- **The task**
Which lines in the records below contain the word "Given"? Copy each of them.
---- Data extracts
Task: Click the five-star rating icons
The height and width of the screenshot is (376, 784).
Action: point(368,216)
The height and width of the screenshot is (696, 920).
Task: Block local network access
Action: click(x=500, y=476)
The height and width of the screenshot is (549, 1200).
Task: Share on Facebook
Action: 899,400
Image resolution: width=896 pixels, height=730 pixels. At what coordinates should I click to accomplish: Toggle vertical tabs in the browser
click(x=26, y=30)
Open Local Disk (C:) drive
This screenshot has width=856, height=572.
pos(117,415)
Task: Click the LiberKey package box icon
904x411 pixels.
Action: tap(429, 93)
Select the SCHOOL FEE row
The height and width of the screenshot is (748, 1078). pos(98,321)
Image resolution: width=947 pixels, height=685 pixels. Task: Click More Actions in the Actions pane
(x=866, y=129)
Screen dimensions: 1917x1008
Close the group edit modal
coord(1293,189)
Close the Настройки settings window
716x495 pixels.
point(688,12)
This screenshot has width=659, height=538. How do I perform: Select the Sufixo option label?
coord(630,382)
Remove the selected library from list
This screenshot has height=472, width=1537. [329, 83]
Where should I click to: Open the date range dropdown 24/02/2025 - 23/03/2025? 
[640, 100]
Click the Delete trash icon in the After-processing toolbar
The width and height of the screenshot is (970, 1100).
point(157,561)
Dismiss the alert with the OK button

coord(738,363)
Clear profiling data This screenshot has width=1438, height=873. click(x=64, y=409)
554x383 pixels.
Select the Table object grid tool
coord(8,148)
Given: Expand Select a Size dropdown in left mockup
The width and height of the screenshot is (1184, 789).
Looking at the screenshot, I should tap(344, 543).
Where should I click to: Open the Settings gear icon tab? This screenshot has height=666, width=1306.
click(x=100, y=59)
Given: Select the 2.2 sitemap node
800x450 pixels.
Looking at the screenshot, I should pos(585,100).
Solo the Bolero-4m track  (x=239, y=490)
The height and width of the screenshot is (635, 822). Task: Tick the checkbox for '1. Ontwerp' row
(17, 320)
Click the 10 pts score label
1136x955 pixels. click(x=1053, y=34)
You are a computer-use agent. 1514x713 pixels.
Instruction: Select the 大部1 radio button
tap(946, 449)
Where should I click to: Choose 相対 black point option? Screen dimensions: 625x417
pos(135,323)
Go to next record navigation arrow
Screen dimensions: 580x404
--------
- **Result**
Given: Expand Select a Size dropdown in left mockup
Given: Select the 2.2 sitemap node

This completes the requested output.